We try to plan carefully when we start a project, but sometimes we have insufficient knowledge, and sometimes the situation can change suddenly, making our plans come unraveled. This happens in any part of life, and it can happen in our garden plans too. So there are situations where we plant something, perhaps a specimen or a hedge of Thuja Green Giant, and then after a few years we discover a problem, or decide to make a change. The reasons for moving established plants are many. Perhaps you have decided on some construction, and the plants are now in the way. Perhaps you need to open a section of hedge for vehicle entry, planning to put it back later. A neighbor might have suddenly added an extension, and you just as suddenly need privacy. Maybe you are even moving to a new house, and you have arranged to take plants with you.

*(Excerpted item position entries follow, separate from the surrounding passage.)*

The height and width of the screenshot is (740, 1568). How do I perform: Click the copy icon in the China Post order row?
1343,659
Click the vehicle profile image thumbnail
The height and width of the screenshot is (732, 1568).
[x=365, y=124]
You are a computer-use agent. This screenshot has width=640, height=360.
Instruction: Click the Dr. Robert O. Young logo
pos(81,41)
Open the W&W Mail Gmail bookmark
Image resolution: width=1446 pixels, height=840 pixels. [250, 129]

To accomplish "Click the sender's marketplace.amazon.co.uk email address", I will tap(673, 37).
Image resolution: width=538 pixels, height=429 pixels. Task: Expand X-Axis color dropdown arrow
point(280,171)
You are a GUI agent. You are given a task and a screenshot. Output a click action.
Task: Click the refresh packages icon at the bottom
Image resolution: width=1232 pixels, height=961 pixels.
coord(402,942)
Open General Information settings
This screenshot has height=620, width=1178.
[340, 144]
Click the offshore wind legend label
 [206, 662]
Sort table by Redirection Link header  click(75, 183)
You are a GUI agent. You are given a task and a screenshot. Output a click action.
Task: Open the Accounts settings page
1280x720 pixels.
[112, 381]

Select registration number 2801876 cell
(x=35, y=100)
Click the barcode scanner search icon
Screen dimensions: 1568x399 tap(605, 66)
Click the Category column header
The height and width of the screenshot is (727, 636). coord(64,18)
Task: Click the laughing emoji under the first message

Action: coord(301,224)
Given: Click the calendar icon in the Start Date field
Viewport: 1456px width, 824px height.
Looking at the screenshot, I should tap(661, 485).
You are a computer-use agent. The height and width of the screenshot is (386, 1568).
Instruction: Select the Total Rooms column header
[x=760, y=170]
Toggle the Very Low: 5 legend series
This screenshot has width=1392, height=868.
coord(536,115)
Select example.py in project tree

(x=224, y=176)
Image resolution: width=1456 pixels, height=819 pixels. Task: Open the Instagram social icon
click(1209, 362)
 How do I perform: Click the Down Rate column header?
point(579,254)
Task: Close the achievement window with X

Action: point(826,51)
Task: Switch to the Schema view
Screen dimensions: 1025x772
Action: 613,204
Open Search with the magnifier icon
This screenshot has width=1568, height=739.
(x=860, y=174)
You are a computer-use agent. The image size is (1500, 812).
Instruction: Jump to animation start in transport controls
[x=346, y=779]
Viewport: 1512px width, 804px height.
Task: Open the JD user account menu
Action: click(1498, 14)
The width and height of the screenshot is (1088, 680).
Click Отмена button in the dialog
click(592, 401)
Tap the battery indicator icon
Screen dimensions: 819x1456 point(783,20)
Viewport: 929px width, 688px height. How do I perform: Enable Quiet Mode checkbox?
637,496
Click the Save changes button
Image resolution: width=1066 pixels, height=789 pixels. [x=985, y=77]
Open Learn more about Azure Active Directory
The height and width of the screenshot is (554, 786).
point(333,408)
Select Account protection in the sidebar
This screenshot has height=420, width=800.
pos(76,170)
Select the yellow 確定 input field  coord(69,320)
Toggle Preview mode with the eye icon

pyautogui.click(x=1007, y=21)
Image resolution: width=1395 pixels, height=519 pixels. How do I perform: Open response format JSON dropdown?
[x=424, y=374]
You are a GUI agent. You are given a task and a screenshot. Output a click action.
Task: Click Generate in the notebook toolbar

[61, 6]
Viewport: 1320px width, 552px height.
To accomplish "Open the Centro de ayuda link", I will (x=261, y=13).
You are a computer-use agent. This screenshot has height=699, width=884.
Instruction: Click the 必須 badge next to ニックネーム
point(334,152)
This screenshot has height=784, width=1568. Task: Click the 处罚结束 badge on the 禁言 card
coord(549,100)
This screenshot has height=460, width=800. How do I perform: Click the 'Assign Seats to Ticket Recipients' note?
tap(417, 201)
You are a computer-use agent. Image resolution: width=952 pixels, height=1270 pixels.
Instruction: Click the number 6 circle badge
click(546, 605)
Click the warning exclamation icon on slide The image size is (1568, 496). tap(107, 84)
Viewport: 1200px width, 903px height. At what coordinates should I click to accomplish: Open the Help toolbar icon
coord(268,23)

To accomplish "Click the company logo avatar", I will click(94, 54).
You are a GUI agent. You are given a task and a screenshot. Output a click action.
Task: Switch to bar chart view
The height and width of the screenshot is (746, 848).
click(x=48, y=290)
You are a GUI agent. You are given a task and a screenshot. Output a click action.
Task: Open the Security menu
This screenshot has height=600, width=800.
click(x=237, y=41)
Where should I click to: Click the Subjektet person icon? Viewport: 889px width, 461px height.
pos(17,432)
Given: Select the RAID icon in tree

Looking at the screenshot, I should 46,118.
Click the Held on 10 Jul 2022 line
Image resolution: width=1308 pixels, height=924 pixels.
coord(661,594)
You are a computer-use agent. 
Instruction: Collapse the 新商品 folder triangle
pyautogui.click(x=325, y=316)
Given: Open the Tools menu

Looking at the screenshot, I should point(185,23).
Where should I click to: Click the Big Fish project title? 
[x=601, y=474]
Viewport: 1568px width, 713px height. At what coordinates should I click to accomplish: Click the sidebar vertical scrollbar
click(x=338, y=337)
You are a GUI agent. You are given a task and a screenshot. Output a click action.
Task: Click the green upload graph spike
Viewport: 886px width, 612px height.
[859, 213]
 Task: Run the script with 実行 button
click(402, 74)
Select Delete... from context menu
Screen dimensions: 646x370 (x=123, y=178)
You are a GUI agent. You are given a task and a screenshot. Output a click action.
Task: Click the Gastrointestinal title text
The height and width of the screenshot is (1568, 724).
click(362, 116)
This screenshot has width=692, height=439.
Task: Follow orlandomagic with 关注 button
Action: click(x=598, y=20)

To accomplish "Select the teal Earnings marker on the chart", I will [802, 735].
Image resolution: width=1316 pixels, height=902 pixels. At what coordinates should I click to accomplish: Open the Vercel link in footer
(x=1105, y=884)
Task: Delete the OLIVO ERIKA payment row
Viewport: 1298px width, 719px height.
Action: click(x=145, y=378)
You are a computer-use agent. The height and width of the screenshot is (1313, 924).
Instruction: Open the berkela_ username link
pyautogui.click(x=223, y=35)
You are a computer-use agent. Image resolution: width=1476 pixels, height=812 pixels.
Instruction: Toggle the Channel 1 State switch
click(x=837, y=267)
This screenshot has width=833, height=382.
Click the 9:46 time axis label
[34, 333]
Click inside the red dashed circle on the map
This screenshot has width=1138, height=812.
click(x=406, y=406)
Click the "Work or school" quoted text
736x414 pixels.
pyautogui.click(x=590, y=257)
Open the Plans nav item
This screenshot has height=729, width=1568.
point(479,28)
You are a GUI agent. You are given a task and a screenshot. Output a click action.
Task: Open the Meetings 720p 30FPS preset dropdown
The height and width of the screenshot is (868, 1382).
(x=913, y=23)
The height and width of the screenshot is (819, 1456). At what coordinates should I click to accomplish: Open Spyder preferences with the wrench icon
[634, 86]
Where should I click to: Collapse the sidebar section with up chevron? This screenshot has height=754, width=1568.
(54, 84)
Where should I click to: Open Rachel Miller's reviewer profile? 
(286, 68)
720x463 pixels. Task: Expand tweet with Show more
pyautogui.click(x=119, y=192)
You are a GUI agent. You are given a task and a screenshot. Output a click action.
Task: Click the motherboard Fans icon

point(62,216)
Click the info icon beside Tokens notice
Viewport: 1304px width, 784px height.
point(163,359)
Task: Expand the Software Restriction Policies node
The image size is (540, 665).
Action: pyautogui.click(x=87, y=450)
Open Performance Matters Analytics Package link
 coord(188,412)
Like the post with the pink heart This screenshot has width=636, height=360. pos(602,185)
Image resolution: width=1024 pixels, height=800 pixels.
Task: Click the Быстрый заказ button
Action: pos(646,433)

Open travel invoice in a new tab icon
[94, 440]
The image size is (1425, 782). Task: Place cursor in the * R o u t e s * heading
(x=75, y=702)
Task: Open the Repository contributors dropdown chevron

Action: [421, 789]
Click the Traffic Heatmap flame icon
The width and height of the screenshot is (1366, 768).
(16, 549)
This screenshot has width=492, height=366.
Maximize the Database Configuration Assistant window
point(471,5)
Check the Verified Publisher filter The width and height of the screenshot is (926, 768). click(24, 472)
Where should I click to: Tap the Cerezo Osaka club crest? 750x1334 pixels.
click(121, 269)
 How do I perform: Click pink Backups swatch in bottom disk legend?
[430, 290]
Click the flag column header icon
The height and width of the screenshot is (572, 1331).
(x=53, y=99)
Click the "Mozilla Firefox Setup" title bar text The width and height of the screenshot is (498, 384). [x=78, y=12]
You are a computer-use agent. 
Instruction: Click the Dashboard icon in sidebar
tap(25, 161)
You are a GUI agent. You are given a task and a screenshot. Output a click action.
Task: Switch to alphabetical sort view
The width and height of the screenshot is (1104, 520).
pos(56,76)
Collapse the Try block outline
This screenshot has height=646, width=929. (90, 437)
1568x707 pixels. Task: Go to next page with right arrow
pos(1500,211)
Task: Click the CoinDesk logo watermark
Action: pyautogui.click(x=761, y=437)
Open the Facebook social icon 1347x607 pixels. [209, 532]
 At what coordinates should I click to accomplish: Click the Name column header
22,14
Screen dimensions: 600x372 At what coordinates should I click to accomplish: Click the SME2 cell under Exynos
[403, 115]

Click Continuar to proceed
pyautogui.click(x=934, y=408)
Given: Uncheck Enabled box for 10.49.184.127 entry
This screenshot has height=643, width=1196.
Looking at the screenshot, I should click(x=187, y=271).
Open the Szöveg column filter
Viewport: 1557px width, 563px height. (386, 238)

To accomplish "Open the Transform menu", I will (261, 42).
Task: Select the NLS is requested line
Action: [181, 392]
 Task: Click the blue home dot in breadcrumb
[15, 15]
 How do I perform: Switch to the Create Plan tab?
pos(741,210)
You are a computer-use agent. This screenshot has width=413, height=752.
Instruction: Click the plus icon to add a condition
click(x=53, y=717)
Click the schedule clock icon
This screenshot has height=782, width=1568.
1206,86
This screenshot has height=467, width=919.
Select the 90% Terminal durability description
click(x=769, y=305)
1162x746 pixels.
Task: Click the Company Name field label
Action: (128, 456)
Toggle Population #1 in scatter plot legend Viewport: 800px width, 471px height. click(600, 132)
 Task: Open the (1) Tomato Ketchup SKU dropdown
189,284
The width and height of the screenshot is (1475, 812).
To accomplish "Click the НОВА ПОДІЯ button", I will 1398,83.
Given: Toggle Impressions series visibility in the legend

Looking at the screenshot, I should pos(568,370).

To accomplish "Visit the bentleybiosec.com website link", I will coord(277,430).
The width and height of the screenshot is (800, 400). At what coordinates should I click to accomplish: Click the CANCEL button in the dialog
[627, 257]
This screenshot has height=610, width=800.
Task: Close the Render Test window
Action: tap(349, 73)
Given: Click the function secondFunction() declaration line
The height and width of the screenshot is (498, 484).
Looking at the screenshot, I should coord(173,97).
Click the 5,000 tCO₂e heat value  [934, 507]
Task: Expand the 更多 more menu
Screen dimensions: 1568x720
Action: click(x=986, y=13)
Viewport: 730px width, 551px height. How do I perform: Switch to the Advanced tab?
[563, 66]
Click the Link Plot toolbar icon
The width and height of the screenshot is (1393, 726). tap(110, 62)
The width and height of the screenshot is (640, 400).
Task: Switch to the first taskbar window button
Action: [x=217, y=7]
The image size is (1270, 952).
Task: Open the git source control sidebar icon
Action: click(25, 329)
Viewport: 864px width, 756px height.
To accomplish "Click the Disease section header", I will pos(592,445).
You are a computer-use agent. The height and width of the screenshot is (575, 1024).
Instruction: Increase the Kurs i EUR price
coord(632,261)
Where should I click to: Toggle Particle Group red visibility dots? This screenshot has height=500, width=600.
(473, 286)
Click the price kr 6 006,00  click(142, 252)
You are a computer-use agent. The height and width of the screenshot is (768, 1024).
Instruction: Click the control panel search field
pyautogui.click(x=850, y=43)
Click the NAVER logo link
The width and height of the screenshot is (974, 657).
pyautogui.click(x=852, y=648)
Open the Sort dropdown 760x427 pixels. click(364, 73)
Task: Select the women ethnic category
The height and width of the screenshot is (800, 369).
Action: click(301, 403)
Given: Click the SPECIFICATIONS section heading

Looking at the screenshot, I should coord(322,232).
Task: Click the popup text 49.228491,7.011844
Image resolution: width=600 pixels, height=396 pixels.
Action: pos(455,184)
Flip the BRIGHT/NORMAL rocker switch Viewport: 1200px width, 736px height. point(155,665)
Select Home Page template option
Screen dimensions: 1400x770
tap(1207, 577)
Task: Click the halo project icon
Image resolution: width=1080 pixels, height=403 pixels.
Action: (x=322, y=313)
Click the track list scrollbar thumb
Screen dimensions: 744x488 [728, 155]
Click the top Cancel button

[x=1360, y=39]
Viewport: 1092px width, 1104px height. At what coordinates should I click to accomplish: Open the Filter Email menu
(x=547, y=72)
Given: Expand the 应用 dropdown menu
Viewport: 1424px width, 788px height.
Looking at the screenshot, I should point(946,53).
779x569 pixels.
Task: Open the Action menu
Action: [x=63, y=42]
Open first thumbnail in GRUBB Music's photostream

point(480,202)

Whatever the reason, here is the dilemma: you planted some specimens, or perhaps a hedge, or Thuja Green Giant, a few years ago. Maybe just one or two years, maybe 5 or 6 years ago. The plants are well established, and they have grown well, so you have lovely specimens, of a substantial size. How feasible is it to move them? How can you go about it? What preparation is needed? These are all the questions that arise when you find you need to move established plants of Thuja Green Giant, or for that matter, other evergreens.

How Feasible is Moving Established Plants?

The answer to this depends mainly on how long the plants have been in the ground, and how big they are. The main limitation is a practical one – the bigger the plant, the larger the root-ball will need to be, and so the heavier and harder to handle, the plants will be. Of course, you can hire professional help, and with that, even very large trees can be moved with the help of a tree spade. If you have access for machinery, a contractor can come in, and with a tree spade of a suitable size, pick up and move around anything in your garden in a matter of minutes. Considering the high value of large plants, the investment in moving them is often worth it, as it will be much less than replacing them with trees of the same size. If you want to do the job yourself, then with the help of a few friends, and your combined muscle power, you can move even large plants yourself. So the short answer is – very feasible if you have the ability to move them around.

When is the Best Season to Move Established Plants?

The idea seasons for moving are in early fall or early spring in colder areas where the ground freezes in winter, or anytime between fall and the end of winter in warmer regions. At that time the plants are dormant, and they need much less water, so there is a window available for them to re-establish their roots before warmer weather comes. Trees that have only been planted for a couple of years could probably be safely moved at any time except for July and August, if they are carefully watered for a couple of months after moving them.

What Preparation is Needed Before Moving Established Plants?

If our Thuja Green Giant, or other evergreens, have been planted for more than a couple of years, some preparation is a good idea, if you have the time available. As much in advance as possible – a year is considered best –  take a spade and cut straight down around the root ball, but without moving the plant. For very old plants, doing half one year, and the other half the next, by dividing the circle around the plant into alternating segments, is often recommended.

This is what professional nurseries do with all their trees, to develop roots closer to the trunk, and make transplanting easier. You can do it too, and it will make moving your plants much safer, if they have been in the ground for a few years. If you don’t have much time, then you can of course just dig and move the trees in a single operation, but the risk of failure is greater.

Immediately before you dig up your trees, give them a deep, thorough soaking, even if the ground is damp. Do this 24 to 48 hours before moving the trees.

How Big a Root-ball do I Need?

The bigger the tree, the bigger the root-ball. This seems obvious, but how big should they be? For a 5 to 6-foot tree, the root-ball needs to be at least 20 inches across, and preferably wider. For an 8-foot tree, it should be 24 to 30 inches in diameter. For every 2 feet added in height, add 6 inches to the root-ball size. So, a 15-foot tree will need a 4 to 5 foot root ball. That is heavy, so you will need equipment or a team of people to move that one!

Making a Root-ball

When it comes time to dig the trees, and you are doing this by hand, here is what to do. Measure the size you want the ball to be, and draw a circle around the tree on the ground. Now dig a trench, with that circle as the inside wall, all around the tree, going down about 2 feet. Remove all that soil, and then trim the root ball into an upside down rounded cone, until it is sitting on a small column of earth. Now wrap burlap tightly around the roots, securing it with rope, and only then can you cut all the way underneath and release the root-ball.

Replanting Your Trees

Once you have the wrapped tree ready to go, you can safely move it to the new hole, and lower it in to the same depth it was before. Put back some soil, removing the wrapping as you go, and firm it down around the roots, until you have the hole about two-thirds full. Then flood it with water, and let it drain away, before returning the rest of the soil and filling the hole completely.


As you can see, this is a fairly complex procedure, but once you have moved that beautiful big tree, you will be so pleased with the result that you will not mind the work at all. Hopefully you won’t have to start moving big Thuja Green Giants around your property, but if you do, now you know how to do it to maximize the chances of survival.